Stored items
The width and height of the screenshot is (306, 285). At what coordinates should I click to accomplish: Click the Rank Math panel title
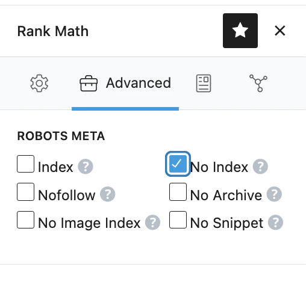click(53, 31)
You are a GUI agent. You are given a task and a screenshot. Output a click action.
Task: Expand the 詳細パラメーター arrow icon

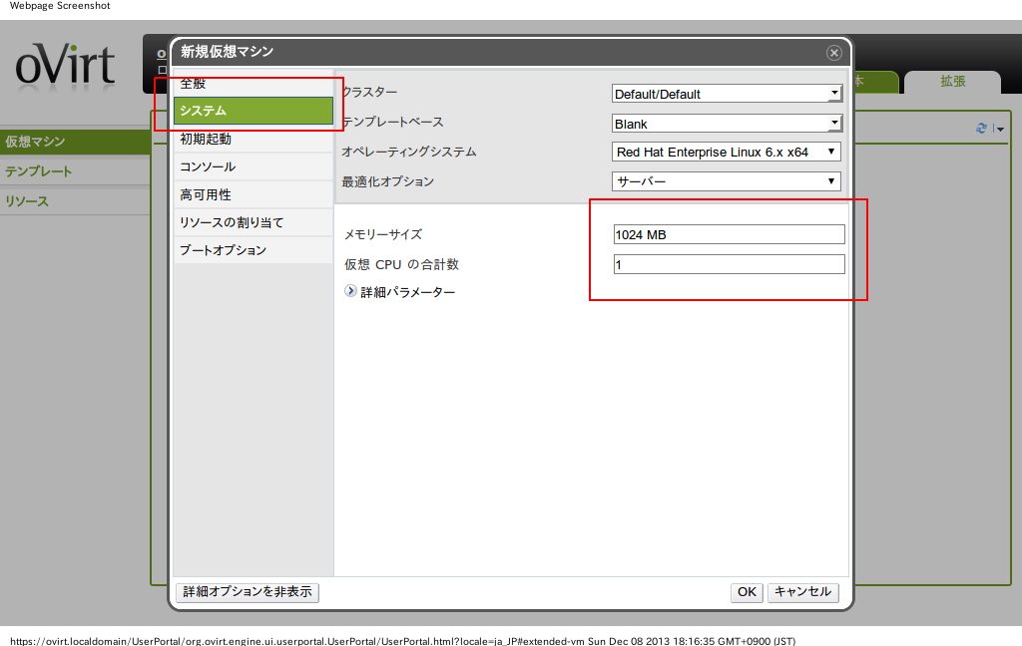(350, 291)
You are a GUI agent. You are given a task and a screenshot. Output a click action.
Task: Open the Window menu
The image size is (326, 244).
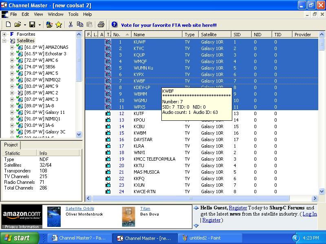pyautogui.click(x=55, y=14)
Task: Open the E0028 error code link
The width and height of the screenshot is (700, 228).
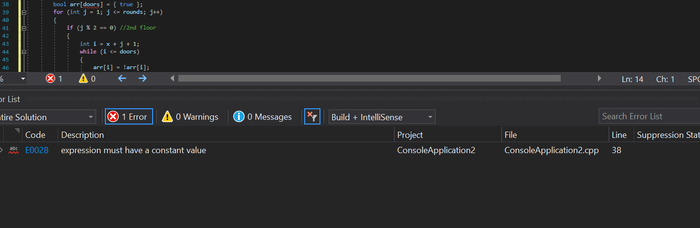Action: [37, 150]
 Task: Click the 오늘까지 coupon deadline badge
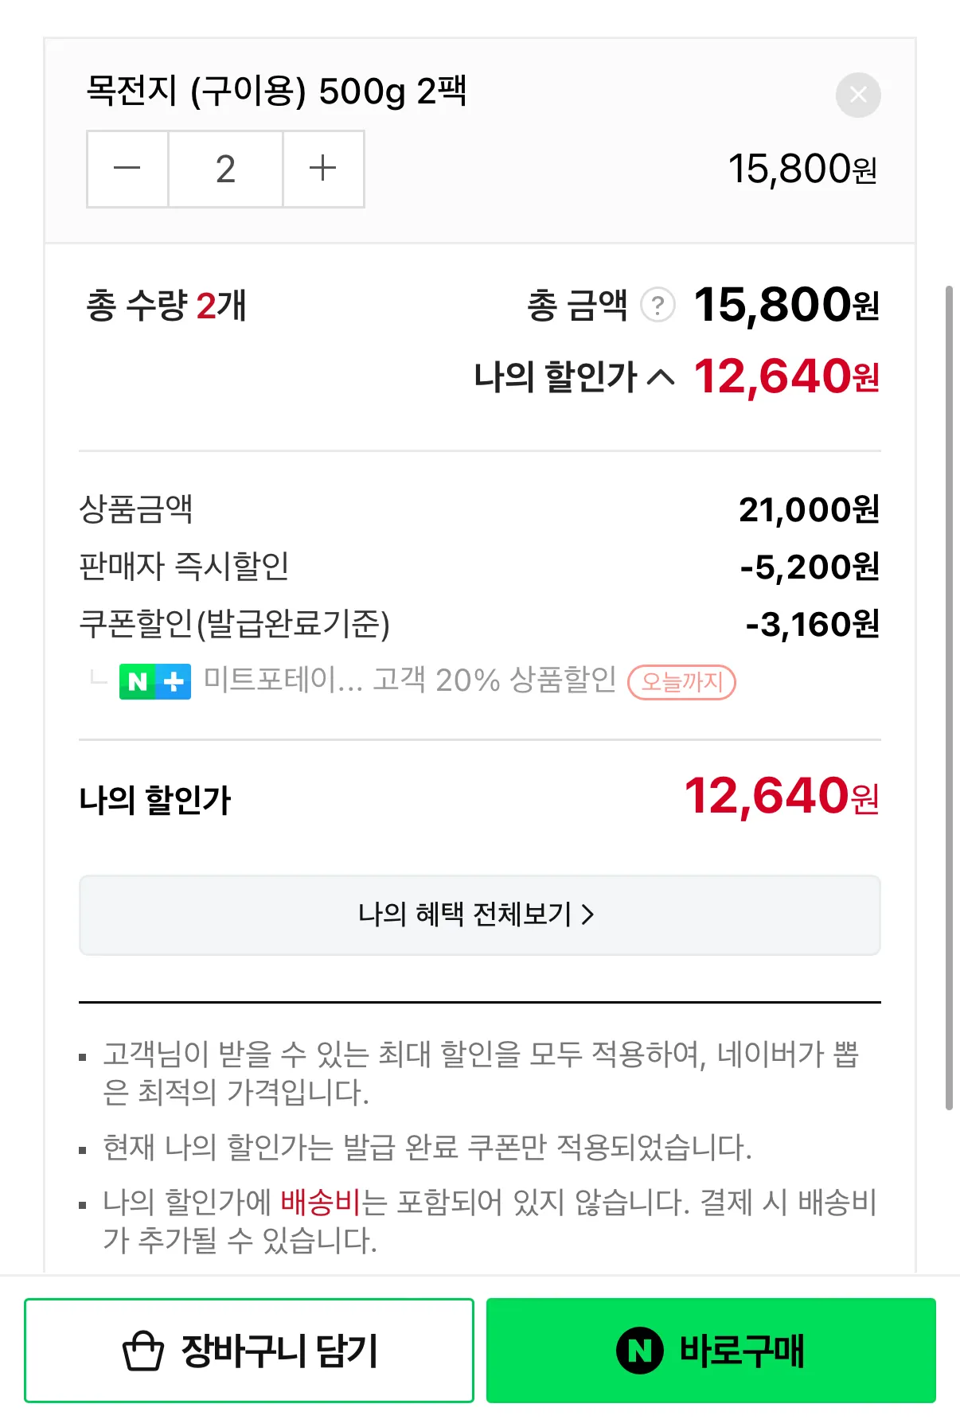pos(681,682)
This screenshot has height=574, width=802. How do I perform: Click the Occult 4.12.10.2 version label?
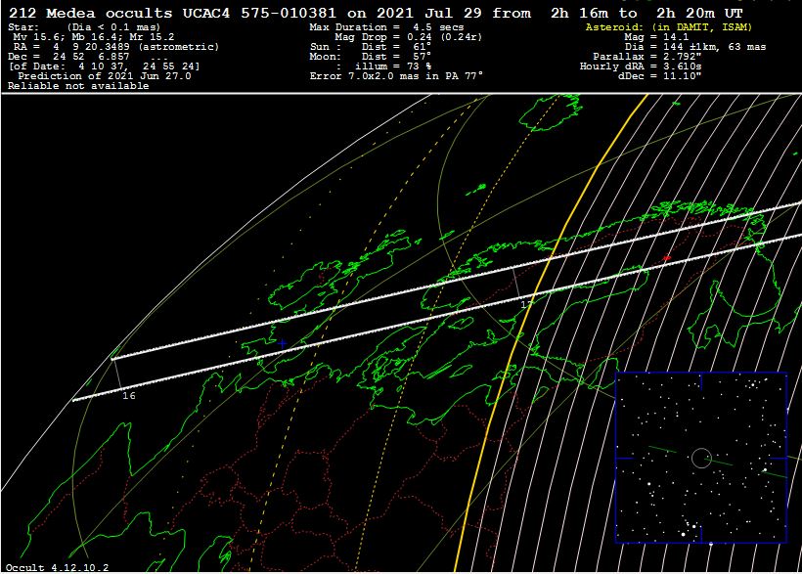pos(57,567)
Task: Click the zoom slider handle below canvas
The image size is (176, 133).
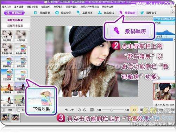Action: [x=112, y=110]
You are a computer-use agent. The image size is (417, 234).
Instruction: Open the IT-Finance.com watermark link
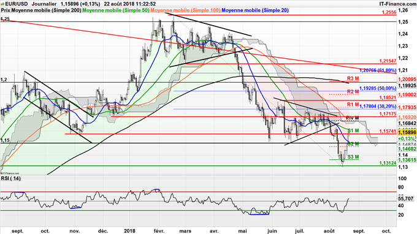tap(397, 4)
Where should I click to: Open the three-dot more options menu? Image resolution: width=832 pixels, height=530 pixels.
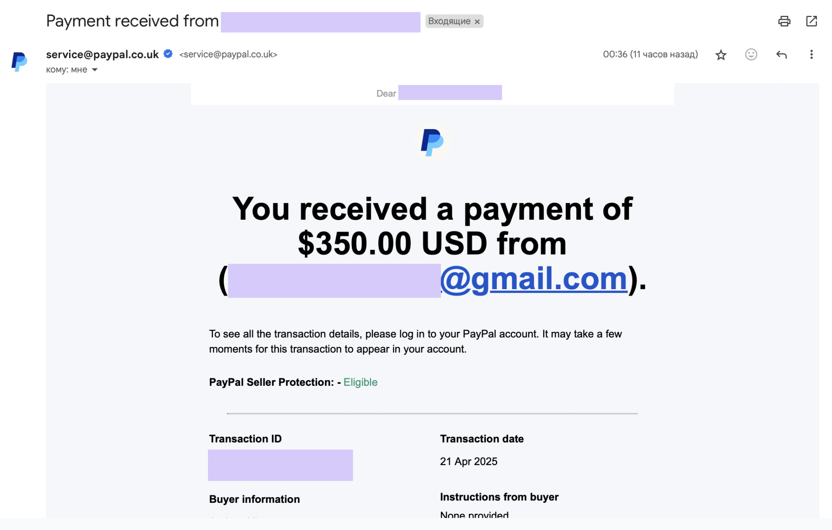click(811, 54)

▶ [Directions for this task] Print, without pictures, exactly the lines from the one containing "The image size is (176, 133)." through the final line of the records above.

▶ [Answer section]
The image size is (176, 133).
Action: [x=112, y=110]
You are a computer-use agent. The image size is (417, 234).
Instruction: Open the IT-Finance.com watermark link
tap(397, 4)
Where should I click to: Open the three-dot more options menu? Image resolution: width=832 pixels, height=530 pixels.
click(811, 54)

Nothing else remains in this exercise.